[Date Prev][Date Next][Thread Prev][Thread Next]
[Date Index]
[Thread Index]
- Subject: Re: [ANN] MD5 1.0.2 Released (OT)
- From: Steve Heller <steve@...>
- Date: Thu, 10 May 2007 07:53:52 -0500
On Thu, 10 May 2007 02:02:04 -0400, Dave Dodge <dododge@dododge.net>
wrote:
>On Wed, May 09, 2007 at 04:19:17PM +0200, Philippe Lhoste wrote:
>> One (frequent?) use of MD5 is to compute a hash value for files and use
>> it for fast comparison (duplicates, is this file changed?, and so on).
>> I suppose that for this use, it is still OK, at worse involving a binary
>> comparison to be sure (for some uses).
>
>Aside: The Plan9 OS has a filesystem called "Venti", based on the idea
>that each block of data in a stored file can be indexed by its hash
>value.
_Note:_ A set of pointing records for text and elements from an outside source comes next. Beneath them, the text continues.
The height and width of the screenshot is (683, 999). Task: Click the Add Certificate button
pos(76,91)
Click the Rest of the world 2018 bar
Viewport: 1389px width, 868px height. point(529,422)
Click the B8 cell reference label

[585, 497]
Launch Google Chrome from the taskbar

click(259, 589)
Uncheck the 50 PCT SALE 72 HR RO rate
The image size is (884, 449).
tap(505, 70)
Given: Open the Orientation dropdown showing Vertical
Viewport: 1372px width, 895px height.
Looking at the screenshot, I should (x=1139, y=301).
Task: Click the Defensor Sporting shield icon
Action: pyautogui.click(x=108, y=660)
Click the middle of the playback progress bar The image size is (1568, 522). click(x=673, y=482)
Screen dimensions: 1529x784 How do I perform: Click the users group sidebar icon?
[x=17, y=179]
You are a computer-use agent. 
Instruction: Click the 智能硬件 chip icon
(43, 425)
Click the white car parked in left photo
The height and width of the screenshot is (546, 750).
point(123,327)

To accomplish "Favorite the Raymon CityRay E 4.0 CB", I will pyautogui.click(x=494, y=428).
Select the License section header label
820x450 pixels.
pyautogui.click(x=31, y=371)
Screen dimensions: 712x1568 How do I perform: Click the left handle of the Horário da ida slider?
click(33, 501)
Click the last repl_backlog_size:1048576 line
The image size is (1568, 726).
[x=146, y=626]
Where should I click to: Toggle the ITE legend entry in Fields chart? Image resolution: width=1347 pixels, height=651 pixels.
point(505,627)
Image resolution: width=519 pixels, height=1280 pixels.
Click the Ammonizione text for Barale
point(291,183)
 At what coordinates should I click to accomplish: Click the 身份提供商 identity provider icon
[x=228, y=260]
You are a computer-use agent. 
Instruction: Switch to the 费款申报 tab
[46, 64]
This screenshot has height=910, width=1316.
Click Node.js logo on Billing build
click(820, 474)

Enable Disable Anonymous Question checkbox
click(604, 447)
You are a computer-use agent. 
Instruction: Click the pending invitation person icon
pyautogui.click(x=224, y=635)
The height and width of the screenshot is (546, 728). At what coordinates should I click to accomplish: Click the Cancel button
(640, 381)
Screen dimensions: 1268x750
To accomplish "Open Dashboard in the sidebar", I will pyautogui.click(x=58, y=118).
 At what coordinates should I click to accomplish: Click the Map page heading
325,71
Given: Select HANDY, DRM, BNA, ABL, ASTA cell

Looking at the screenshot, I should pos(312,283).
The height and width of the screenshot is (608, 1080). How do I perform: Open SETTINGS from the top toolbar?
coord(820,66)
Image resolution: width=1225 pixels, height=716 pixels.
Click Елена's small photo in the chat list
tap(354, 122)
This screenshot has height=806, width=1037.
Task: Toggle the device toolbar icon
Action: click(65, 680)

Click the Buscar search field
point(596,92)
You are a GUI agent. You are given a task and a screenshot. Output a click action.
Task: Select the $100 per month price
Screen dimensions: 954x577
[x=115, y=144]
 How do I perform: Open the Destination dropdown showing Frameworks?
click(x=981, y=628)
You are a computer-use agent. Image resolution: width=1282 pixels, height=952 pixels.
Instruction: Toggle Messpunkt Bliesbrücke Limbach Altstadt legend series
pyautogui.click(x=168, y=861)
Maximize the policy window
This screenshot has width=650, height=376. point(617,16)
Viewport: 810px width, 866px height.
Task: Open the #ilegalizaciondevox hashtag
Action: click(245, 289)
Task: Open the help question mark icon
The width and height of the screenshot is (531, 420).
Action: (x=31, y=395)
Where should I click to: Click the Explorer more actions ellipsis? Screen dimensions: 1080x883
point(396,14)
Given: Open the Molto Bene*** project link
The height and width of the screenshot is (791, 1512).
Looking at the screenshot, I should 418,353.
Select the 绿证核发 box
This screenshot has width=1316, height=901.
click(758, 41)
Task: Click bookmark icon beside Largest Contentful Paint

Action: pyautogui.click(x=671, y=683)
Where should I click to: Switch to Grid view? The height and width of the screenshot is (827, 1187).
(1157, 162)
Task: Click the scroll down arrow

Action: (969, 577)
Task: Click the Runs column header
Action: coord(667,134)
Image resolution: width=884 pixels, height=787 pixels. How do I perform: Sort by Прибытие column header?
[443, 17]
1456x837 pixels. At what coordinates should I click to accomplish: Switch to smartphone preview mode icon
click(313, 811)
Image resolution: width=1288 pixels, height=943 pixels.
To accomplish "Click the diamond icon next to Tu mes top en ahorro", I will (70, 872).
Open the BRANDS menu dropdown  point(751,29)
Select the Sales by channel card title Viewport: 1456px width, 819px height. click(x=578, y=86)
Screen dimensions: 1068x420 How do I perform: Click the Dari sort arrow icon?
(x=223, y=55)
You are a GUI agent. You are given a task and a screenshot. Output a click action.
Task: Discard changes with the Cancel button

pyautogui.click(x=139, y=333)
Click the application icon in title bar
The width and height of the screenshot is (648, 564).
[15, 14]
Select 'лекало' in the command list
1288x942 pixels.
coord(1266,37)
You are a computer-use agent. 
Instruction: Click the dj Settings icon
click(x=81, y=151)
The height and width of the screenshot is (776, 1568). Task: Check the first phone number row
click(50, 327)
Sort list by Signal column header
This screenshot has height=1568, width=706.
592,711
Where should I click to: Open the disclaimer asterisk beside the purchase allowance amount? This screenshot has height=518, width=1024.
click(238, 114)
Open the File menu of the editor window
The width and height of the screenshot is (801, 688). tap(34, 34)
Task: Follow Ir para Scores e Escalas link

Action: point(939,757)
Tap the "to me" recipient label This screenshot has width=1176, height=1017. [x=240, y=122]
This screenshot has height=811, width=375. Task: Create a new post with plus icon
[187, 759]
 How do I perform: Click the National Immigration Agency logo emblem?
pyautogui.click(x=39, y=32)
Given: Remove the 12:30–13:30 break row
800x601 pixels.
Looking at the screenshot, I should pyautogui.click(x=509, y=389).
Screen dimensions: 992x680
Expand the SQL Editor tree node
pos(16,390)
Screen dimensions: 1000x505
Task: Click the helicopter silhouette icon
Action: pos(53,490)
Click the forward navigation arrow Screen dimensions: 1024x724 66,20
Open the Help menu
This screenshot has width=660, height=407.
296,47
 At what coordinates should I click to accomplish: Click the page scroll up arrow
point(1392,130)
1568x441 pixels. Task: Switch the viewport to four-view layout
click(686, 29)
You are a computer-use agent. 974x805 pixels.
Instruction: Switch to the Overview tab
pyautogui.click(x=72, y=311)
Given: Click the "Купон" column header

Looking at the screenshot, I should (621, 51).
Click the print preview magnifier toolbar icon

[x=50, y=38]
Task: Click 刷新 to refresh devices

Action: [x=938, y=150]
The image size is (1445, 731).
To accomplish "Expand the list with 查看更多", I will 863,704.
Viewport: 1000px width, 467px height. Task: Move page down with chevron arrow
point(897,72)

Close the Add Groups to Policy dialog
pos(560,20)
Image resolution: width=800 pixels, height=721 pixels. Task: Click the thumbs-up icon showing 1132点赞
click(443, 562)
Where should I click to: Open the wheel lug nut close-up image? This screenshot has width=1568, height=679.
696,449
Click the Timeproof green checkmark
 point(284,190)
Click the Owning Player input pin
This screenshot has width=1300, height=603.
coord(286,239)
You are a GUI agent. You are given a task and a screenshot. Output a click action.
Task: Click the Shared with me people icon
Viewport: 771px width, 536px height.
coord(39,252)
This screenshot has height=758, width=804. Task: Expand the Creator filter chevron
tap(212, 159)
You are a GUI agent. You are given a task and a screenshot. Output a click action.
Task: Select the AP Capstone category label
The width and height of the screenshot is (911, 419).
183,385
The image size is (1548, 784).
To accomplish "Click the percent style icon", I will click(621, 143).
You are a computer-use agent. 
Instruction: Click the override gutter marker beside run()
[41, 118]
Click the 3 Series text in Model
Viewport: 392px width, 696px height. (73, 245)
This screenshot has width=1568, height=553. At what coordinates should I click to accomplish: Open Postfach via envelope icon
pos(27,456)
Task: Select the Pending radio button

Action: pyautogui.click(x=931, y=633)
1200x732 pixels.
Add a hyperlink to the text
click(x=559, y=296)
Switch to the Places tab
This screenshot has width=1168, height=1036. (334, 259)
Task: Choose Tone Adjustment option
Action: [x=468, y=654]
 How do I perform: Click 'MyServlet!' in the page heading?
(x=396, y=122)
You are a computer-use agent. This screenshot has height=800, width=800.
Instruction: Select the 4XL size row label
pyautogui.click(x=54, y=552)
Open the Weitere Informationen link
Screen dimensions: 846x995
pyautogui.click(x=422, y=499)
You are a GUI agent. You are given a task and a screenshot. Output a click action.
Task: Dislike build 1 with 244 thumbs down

This allows it to store only one copy of the block's data, for
>any number of files or copies of files that contain that data. It's
>intended for archival storage. This design requires that every unique
>block of data, in every file in the filesystem, has a unique hash
>value. A collision results in data loss.
>
> "Using the Sha1 hash function, the probability of a collision is
> less than 10^-20. Such a scenario seems sufficiently unlikely that
> we ignore it [...]"
>
>http://plan9.bell-labs.com/sys/doc/venti.html
For how big a filesystem? If you have enough blocks, the probability
of a collision will be 1.
Steve